Fractions of the total broken bonds at failure and the bond failure due to tension, compression, and shear

Online Resource 2 and Online Resource 3 show the breakage behavior of pellets after failure in simulations for CRM of 1.2. Comparing the breakage behavior in the experiments with those of the simulations, it is obvious that the breakage behavior is the same where pellets fail mainly due to shear albeit the main bond breakage failure mechanism is tension. This could be observed for all the simulated pellets except for the higher number of spheres, which increases the resolution and the notch formation. This is consistent with the previous research on bonded particle models [29]. The other difference between the uniaxial simulation results is the failure location in a pellet that is assumed to be related to the initiation of the microcracks inside pellets, which is probably a result of porosity distribution in a packing. This is a very complicated mechanism and requires further research. Nevertheless, for the diametrical compressions, the breakage happens at the top of the pellets for all the simulations. This is consistent with the experimental results, which are shown in Fig. 8.

It is worth mentioning that in this study, the amount and size of the particles released from the pellets during compression tests were not recorded, and therefore, that was not compared with the simulation results. As different pellet packing include different sphere’s radius distributions, some of the packing in this study may not represent the same particle size distribution of the released fines and dust. This requires more research to determine whether any of the used packing in this study could represent the breakage behavior of different pellet types. Nonetheless, for using the calibrated model in a bulk material, it is recommended to use a combination of these packing in order to represent the breakage behavior of different pellets.

Although the model was calibrated based on the experimental results of the torrefied mixed wood pellets, our study shows that the model could easily represent the breakage behavior of other types of pellets by changing the coordination numbers and/or by re-calibrating the values of the bond parameters.

5 Conclusions

Seven different types of biomass pellets were experimentally studied for the breakage behavior under uniaxial and diametrical compression tests. From the experimental results, it can be concluded that various pellet types show different stress–strain results due to different origins, pretreatment processes, and densification processes. The differences in results were also observed for pellets from the same type due to heterogeneity in the pellet structure.
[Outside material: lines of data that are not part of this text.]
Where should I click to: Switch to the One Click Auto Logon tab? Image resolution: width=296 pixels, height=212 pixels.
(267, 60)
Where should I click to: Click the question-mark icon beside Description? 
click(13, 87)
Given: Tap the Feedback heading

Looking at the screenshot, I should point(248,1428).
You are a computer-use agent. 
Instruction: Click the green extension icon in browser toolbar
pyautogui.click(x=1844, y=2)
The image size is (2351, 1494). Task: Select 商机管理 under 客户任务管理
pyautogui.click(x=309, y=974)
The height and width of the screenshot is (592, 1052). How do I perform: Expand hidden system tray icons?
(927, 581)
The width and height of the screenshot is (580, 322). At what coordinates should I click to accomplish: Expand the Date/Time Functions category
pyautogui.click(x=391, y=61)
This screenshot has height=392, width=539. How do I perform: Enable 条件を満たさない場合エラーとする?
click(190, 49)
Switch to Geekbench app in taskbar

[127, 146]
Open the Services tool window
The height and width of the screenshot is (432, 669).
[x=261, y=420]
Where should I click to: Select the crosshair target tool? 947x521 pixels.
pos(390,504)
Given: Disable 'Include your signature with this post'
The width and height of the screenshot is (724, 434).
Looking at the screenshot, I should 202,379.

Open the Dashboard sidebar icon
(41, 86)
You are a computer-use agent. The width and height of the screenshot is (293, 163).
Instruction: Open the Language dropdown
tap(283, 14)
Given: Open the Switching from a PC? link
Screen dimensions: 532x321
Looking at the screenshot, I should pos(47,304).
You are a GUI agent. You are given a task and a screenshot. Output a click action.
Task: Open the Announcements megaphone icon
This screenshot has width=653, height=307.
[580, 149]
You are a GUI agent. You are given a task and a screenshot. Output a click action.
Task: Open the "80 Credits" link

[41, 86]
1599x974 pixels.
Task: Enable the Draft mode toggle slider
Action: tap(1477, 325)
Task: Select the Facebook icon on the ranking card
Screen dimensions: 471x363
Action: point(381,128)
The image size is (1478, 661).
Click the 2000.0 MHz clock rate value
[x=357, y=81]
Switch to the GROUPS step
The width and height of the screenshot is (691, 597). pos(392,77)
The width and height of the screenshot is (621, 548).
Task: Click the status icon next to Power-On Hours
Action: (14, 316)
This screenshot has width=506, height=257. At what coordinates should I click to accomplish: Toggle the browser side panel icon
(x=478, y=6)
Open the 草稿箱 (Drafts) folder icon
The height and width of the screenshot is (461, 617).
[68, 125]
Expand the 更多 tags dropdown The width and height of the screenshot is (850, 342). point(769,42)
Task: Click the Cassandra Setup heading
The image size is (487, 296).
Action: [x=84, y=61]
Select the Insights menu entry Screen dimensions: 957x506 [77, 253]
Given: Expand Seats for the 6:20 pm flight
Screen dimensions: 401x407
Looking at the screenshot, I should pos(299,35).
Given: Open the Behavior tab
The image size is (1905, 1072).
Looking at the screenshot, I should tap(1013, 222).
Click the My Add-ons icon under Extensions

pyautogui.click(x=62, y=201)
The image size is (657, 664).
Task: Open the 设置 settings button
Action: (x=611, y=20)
The heterogeneity might be due to the differences in the particle size distribution of the raw materials, heterogeneous porosity, existence of microcracks, etc. However, the maximum stress at failure for the tested pellets is in the range of 8.31 to 32.34 MPa.

The numerical results show that biomass pellets could be modeled using a multi-spherical approach where a different number of spheres can be applied to represent the mechanical strength of various types of biomass pellets. In our simulations, it was observed that the higher the coordination number and the lower the porosity, the higher the maximum stress at failure.

The breakage behavior of biomass pellets under uniaxial and diametrical compressions was successfully simulated for torrefied mixed wood pellets using discrete element methods. The model was based on the Timoshenko–Ehrenfest beam theory for bonded contacts and the Hertz–Mindlin theory for non-bonded contacts. The calibrated model is able to predict the stress–strain curves and the modulus of elasticity of the biomass pellets. This can pave the way for future numerical studies for biomass pellet production, transportation, and handling.